Los pronósticos más esperanzados hablan de la posibilidad de lograr dos diputados nacionales, número difícil pero no imposible; y creen que para lograrlo tienen que largar la campaña lo antes posible, en diciembre.
La intención es comenzar a instalar los candidatos desde ya, aunque el problema es que de los dos que quieren que encabecen tienen a uno sólo confirmado, mientras la otra se hará esperar hasta último momento, cerca del cierre de presentación de listas, para confirmar si va o no.
Política Córdoba pudo conocer que los aspectos organizativos de la campaña quedaron definidos en la última visita de Malena Galmarini a Córdoba, incluso hasta quedaron algunas anécdotas difíciles de contar, como el ofrecimiento de alguna tropa de Hacemos Unidos por Córdoba para sumarse a esa campaña; y quedó cerrado también que uno de los que encabezará la lista será el legislador provincial Federico Alesandri.

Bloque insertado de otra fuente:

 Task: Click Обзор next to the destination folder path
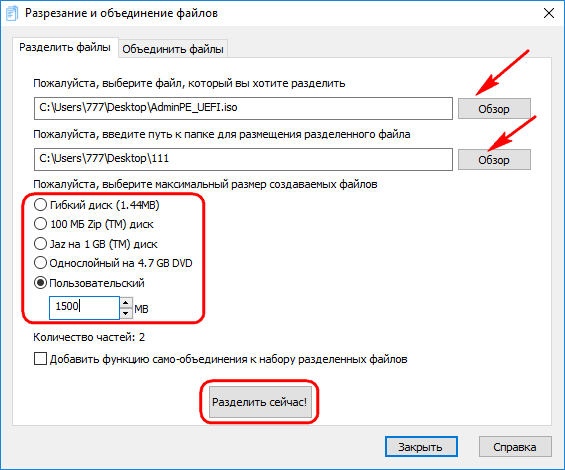pos(494,160)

Uno de los temas a trabajar fuerte es el importante desconocimiento de imagen de quienes integrarán esa lista, comenzando por Alesandri, y peor aún los referentes massistas, Tania Kyshakevich y Agustín González, absolutos desconocidos para los votantes; por esa razón la intención es hacer un acto de lanzamiento en diciembre que habilite el comienzo de una fuerte campaña de imagen en vía pública que busque levantar ese déficit.
Sin embargo la gran cuestión es la candidata que falta, la figurita difícil de esta elección, Natalia De la Sota, que sin referirse al tema está instalando su imprescindibilidad para 2025; «todas las mediciones la dan arriba» aseguran los especialistas, y si bien ella no habla del tema sus allegados no se cansan de repetir que no se irá de la alianza, Hacemos Unidos por Córdoba, que fundó su padre; lo que ocurre, dicen algunos, es que parece que ahí no la quieren, en cuyo caso, para poder renovar su banca, no quedará otra alternativa que ir en la lista del peronismo nacional.
Lo cierto es que mientras esa definición sigue siendo una incógnita, el peronismo nacional no la puede esperar, por eso en diciembre viene Massa a dar la campana de largada.